Most times, that is.
Normally, I would invite them in, but the hyperactive son and the anxious wife who had to leave for her appointment in a few minutes did not make for the best environment. So I offered to have them sit down on our front porch in our three porch chairs—except two of the three chairs seemed to have gone missing.
So we stood around. Ugh.
I then began to commit a series of errors. Instead of steering the conversation toward the divinity of Jesus (as the JWs believe Jesus is a created being, the archangel Michael), I let myself get dragged to the end of that discussion prematurely, as we somehow jumped right to the Trinity, which requires nearly a full overview of Scripture to present accurately (as the JWs do well at dismantling piecemeal Scriptures on the Trinity, especially when presented standing around on someone’s front porch). When I attempted to go back to the issue of Jesus’ divinity, I asked for the junior JW’s New World Translation and immediately realized I couldn’t read it; the words were too small. This meant going to find either of the two pair of reading glasses I now own—of course, both eluded me. Then, I got the “brilliant” idea while looking for my glasses to pull out my Aland Greek New Testament in case we stumbled into differences between the NWT and the genuine text. Five minutes later, I think, I got back outside, hoping to talk more about the tirpartite nature of man and how it reflects the Trinitarian nature of God, but somehow I spent most of that time thumbing my way through my Greek NT and not enough concentrating on the tripartite explanation. Meanwhile, the truth of Jesus’ divinity was receding into the murky past of the conversation. At this point, my wife informed us that she must leave and the JWs’ car was blocking our driveway. Seeing this as the perfect out, the senior JW said it was obvious they and I were at completely different places and were never going to come to any agreement on anything, so so long, buh-bye.
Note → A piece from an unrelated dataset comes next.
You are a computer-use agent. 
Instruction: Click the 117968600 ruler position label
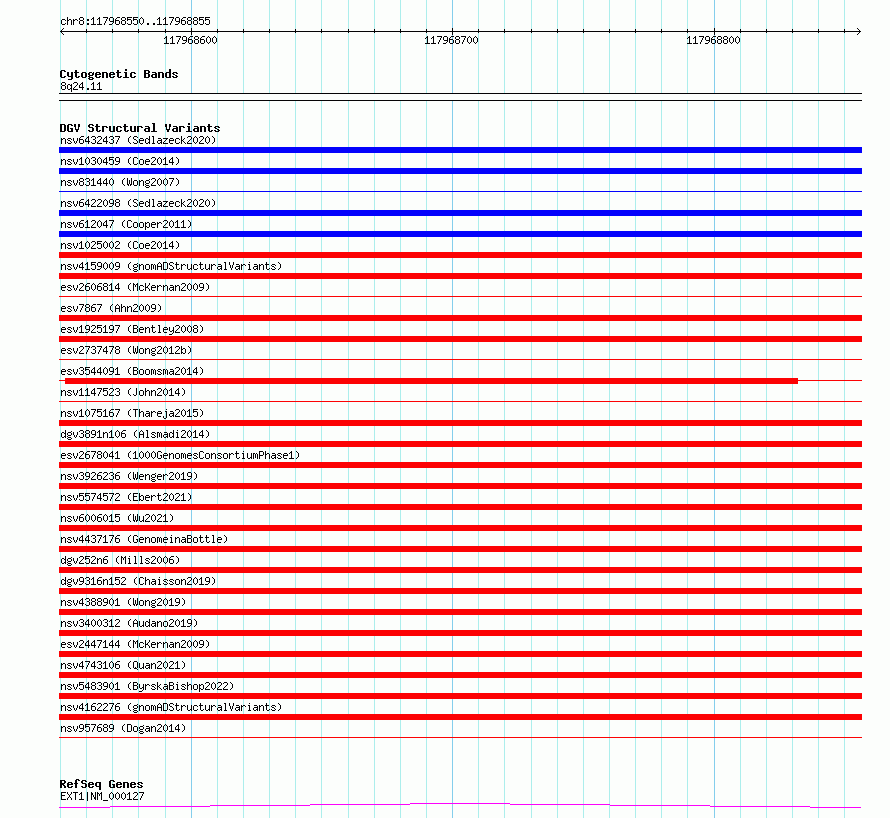[190, 40]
And with that, there was no joy in Mudville; mighty Casey had struck out.
The postmortem of this moment doesn’t need the team from CSI to enunciate what went wrong. Anyone want to venture the answer?
It wasn’t that I was stressed by the events of the morning.
It wasn’t the time crunch or the blocked driveway.
It wasn’t an inadequate knowledge of the theology of Jehovah’s Witnesses.
And it wasn’t an inadequate knowledge of Christian doctrine.
What made the morning less than stellar was that I left the Holy Spirit out of that golden opportunity.
We’ve been talking for the last few weeks about what it’s going to take to get the American Church educated in the deep truths of the Faith, but what I want to add right now is that all the Bible-learnin’ in the world is pointless without the Holy Spirit to pull it all together and make it scintillate in our spirits.
I know plenty of Christians who can handle the Bible well. I know plenty of Christians who claim to know the voice of the Holy Spirit. But the kind of Christian I rarely meet is the one who puts both together.
You have on one side the intellectuals with their systematic theologies who could mount an apologetic that rolls like thunder but are tone deaf when it comes to listening to instructions from the Holy Spirit. On the other side are the charismatics who are always talking about the revelation they’re receiving by the Holy Spirit but who will search for hours if you ask them to locate the Book of Hezekiah in their Bibles.
My problem that August morning was that I didn’t ask the Holy Spirit to take charge of the time and guide me His way. I barged ahead like one of those deaf intellectuals, smug in my learnin’.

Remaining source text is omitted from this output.